Che cosa è un NCC e cosa cambia tra un “noleggio con conducente” e un normale taxi? In questo articolo di SosMotori.com andiamo ad approfondire questo tema legato al trasporto pubblico locale. Non tutti, in realtà, sanno le reali differenze tra i due tipi di trasporto.

La sigla NCC sta per Noleggio con conducente e identifica quella categoria di trasporto privato urbano che è divenuta molto di moda grazie a servizi tramite app come Uber, un modo diverso anche se molto simile al taxi per muoversi con semplicità e immediatezza per la città oppure oltre la città, a tariffe spesso molto competitive: ma quali sono le differenze con il servizio taxi?

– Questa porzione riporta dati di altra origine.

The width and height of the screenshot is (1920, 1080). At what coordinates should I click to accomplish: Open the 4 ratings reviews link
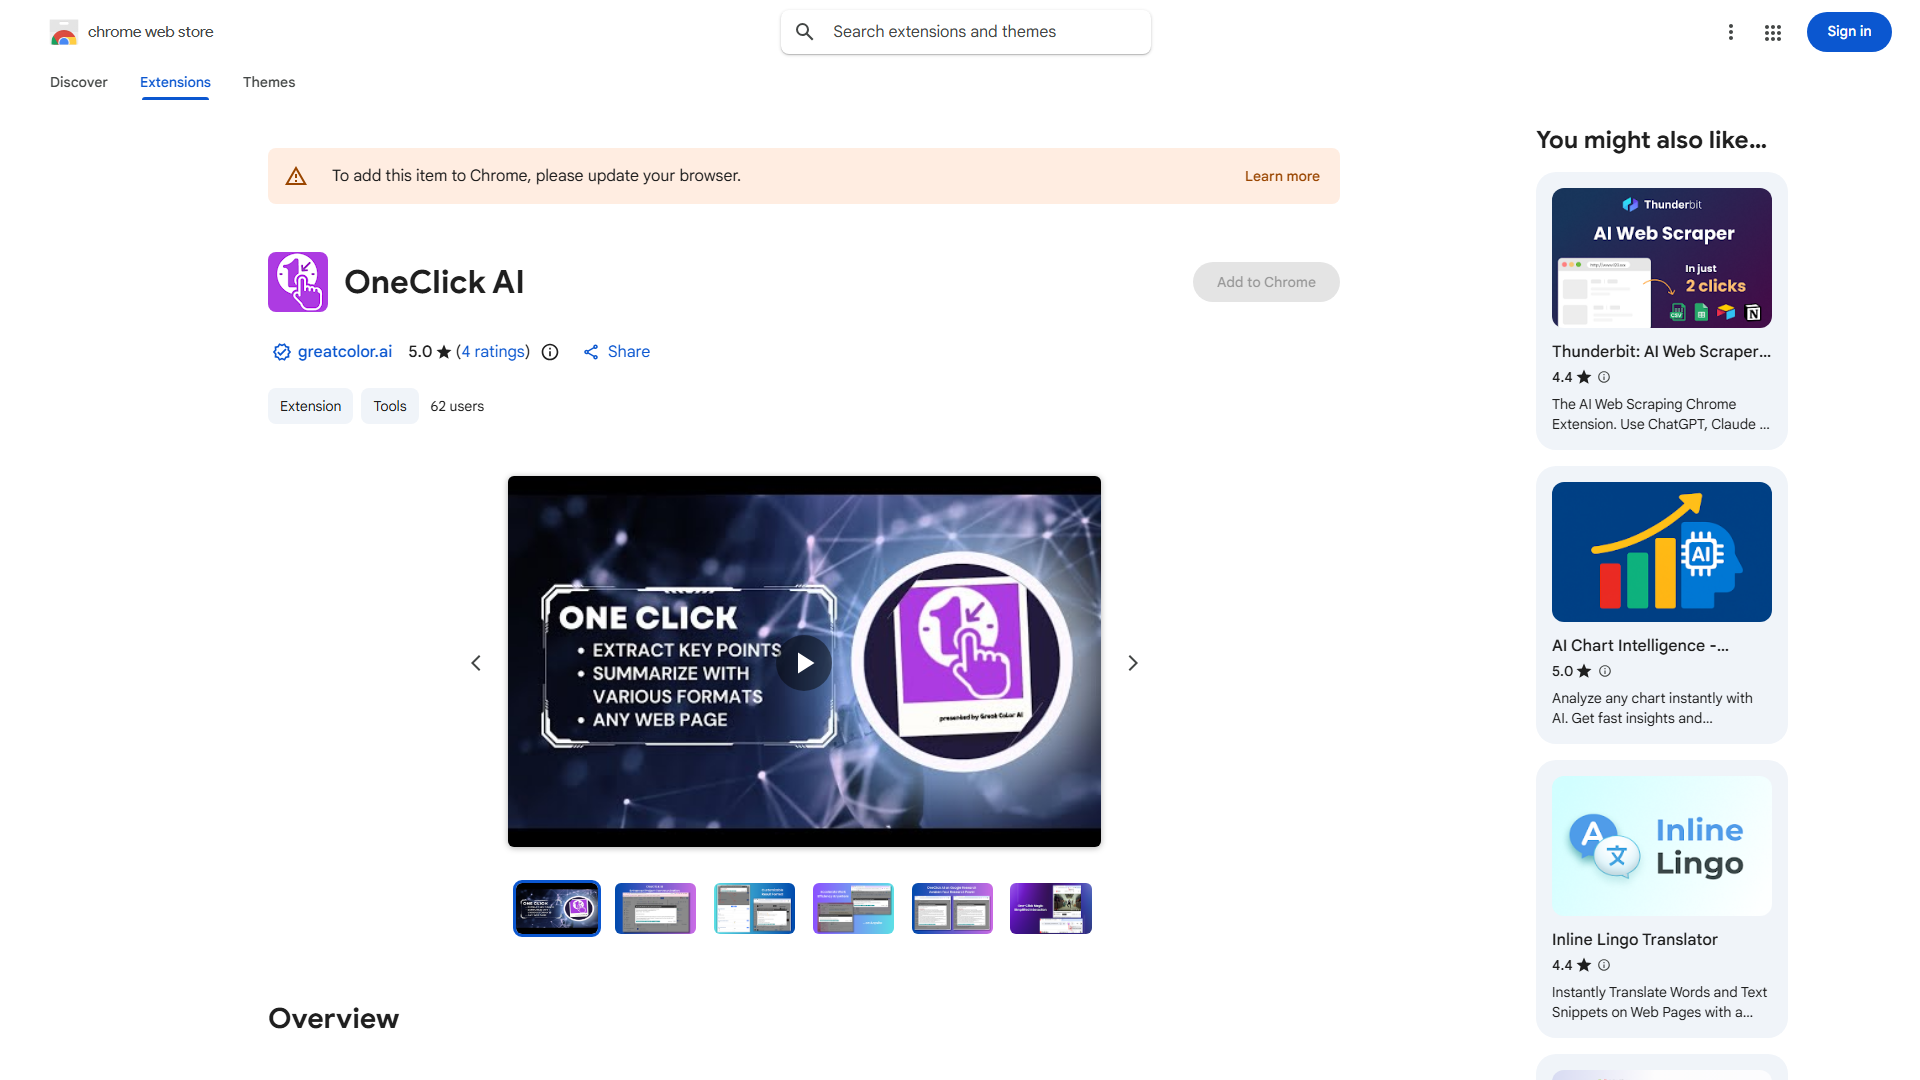[x=493, y=351]
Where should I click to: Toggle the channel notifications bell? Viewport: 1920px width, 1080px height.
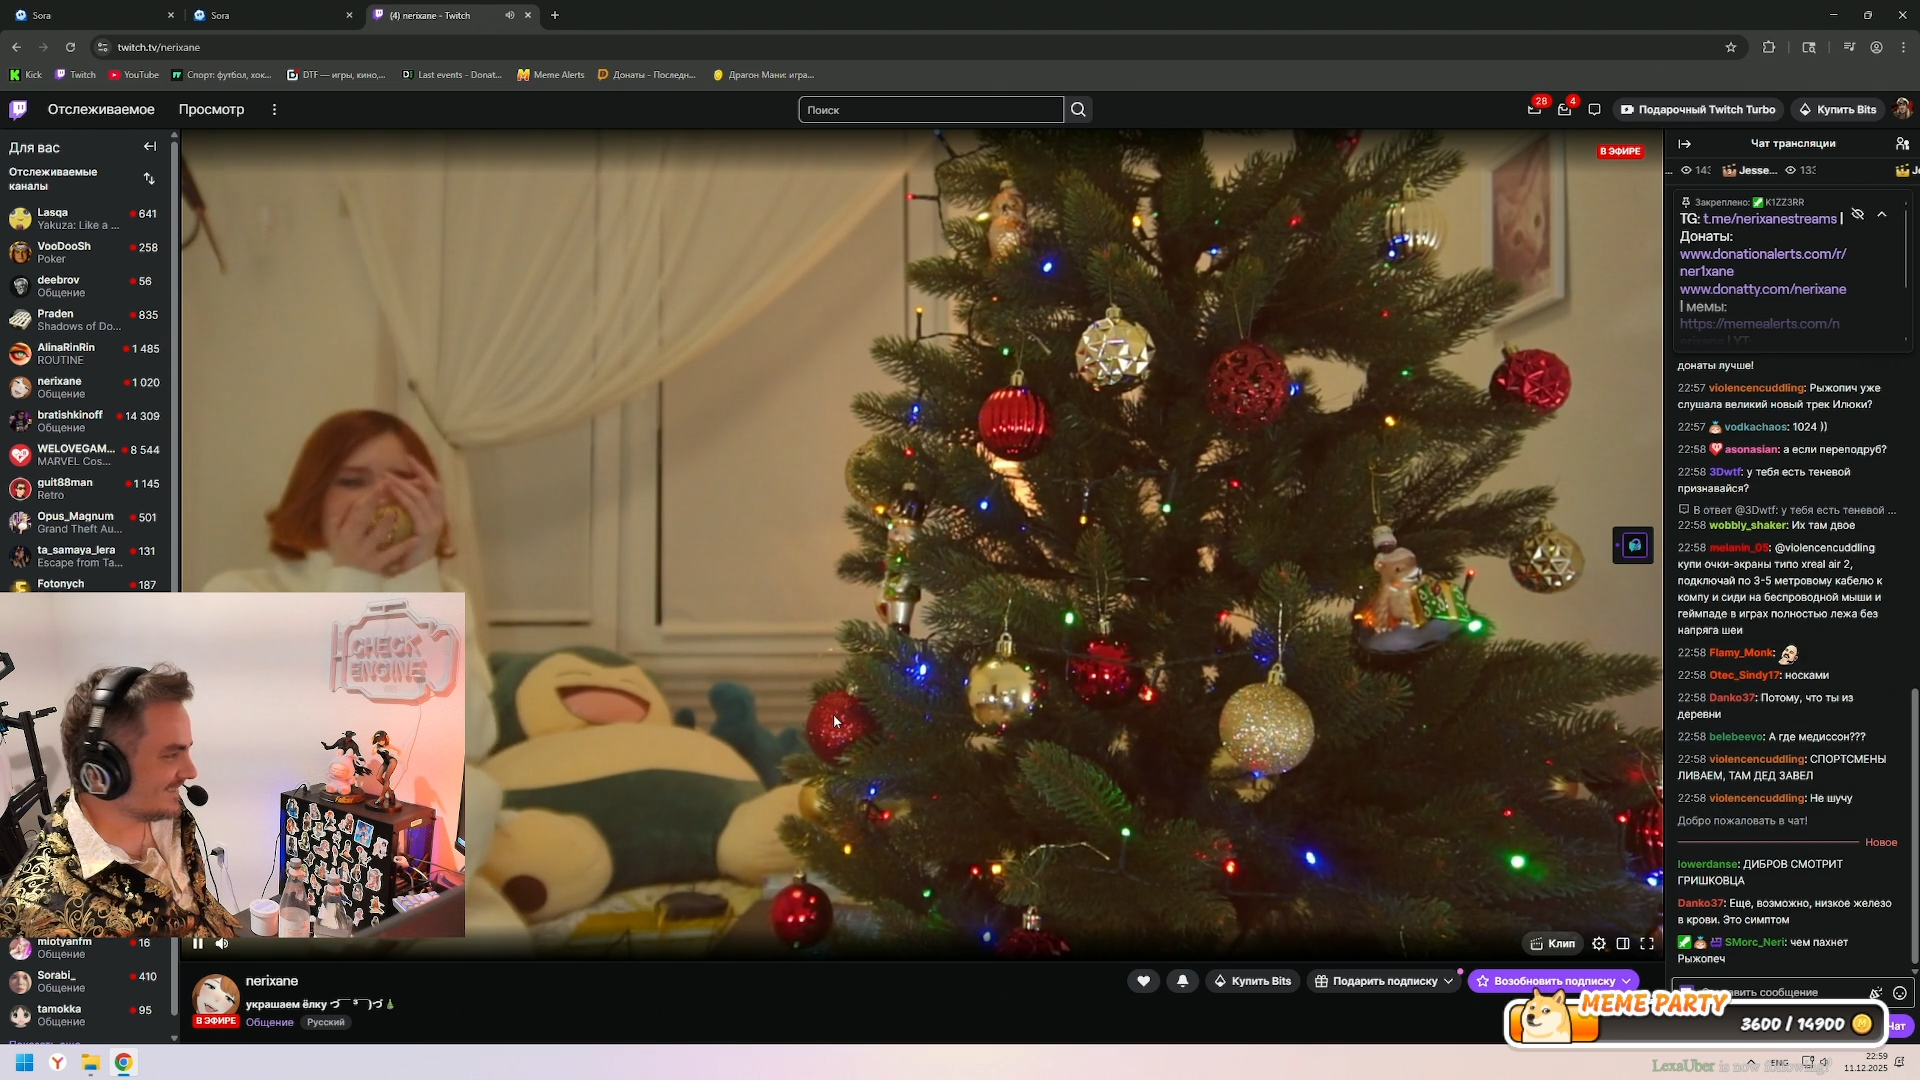(x=1182, y=981)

Il servizio NCC (noleggio con conducente) rappresenta una valida alternativa al taxi, servizio molto simile ma che presenta alcune differenze: nelle grandi città Italiane, il Taxi cittadino, si distingue dalle modifiche apportate alle auto destinate a questo servizio, dal colore unico (generalmente il giallo oppure il bianco), numero di autorizzazione, scritte laterali (in molti casi con numero radiotaxi o pubblicità), stemmi del Comune di appartenenza, il tanto amato e odiato tassametro, turni di servizio e quello che viene definito pappagallo ossia la scritta taxi che troneggia sul tetto della vettura.
Il noleggio con conducente invece presenta una serie di vetture piuttosto diverse in estetica, i colori sono diversi e vengono decisi dall’azienda che offre il servizio, spesso è il cliente che può scegliersi la vettura anche in base ai suoi gusti estetici oltre che esigenze di viaggio. Le vetture per NCC non riportano grosse scritte o segni particolari, fatta eccezione per il contrassegno con la scritta noleggio con conducente e numero dell’autorizzazione applicato all’interno del parabrezza, sul retro della vettura possiamo ritrovare nuovamente l’adesivo NCC spesso situato accanto alla targa.